ELS: latency based load balancer, part 1

Load Balancing

Most Spotify clients connect to our back-end via accesspoint which forwards client requests to other servers. In the picture below, the accesspoint has a choice of sending each metadataproxy request to one of 4 metadataproxy machines on behalf of the end user.

load balancer with 4 clients
Load balancer with 4 clients

The client should get a quick reply from our servers, so if one machine becomes too slow, it should be avoided. Furthermore, overloading one machine while the remaining 3 are idle leads to worse user experience. The problem of choosing the right machine is called load balancing.

Round-Robin

Round-robin is about as simple as a load balancing strategy can get. With 4 machines, distribute load as follows: 1, 2, 3, 4, 1, 2, 3, 4, 1, …

The problem with this strategy is that slow machines get the same amount of load as fast ones. In the following example, the first machine is 10 times slower than the remaining ones.

Join the Shortest Queue (JSQ)

Join the shortest queue (JSQ) sends a request to a machine with the lowest number of outstanding requests. These are requests that haven’t returned yet, meaning that they are on the way to a machine, being processed by the machine or on the way back.

This strategy performs better than round-robin in the previous case.


JSQ completed in about 80 seconds while round-robin took 245, more than 3 times longer than JSQ.

However, JSQ performs worse than round-robin when machines are failing fast because they are answering quickly with a failed reply and their job queue is short. Such machines get the most traffic, as can be seen in the following example, where one machine fails 90% of requests.

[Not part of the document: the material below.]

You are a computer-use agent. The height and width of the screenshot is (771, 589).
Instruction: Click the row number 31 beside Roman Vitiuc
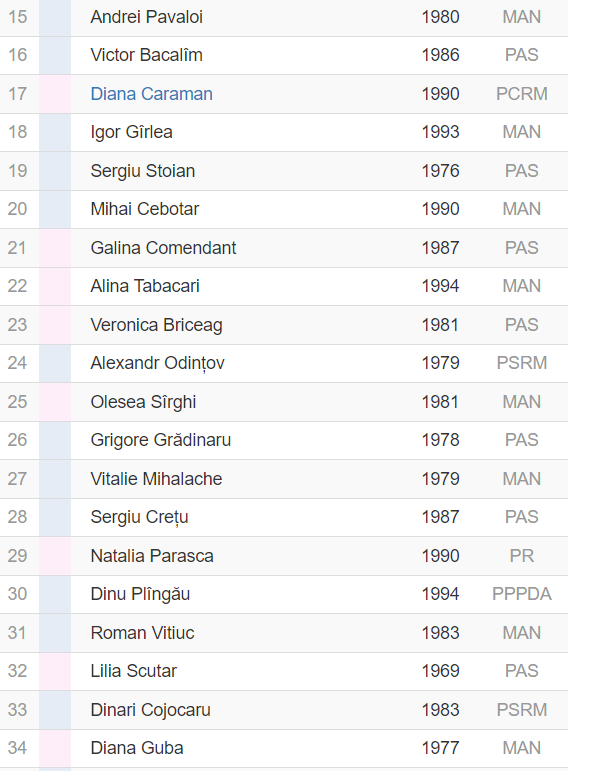(17, 633)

JSQ gets 11 incorrect replies out of 27, while round-robin only gets 6 incorrect replies in the same test case.

Circuit Breakers to the Rescue!

Problems of round-robin and JSQ can be alleviated with circuit breakers. A circuit breaker monitors latency and failure rate of different machines. It takes a machine out of rotation if latency or failure rate are too high. Machines are added back to rotation when metrics improve.

However, it’s easy to shoot yourself in the foot when the circuit breaker isn’t set up the right way. Suppose a circuit breaker activates when success rate is below 80% and we are in the situation that is showed on the picture below.Service dependencies
Since one of the metadata machines is down (marked with red), the metadataproxy machines all get only 75% success rate. If we set the success rate threshold for the circuit breaker to 80%, we’ll shut down the whole metadataproxy service, even though it can still handle 75% of its maximum capacity.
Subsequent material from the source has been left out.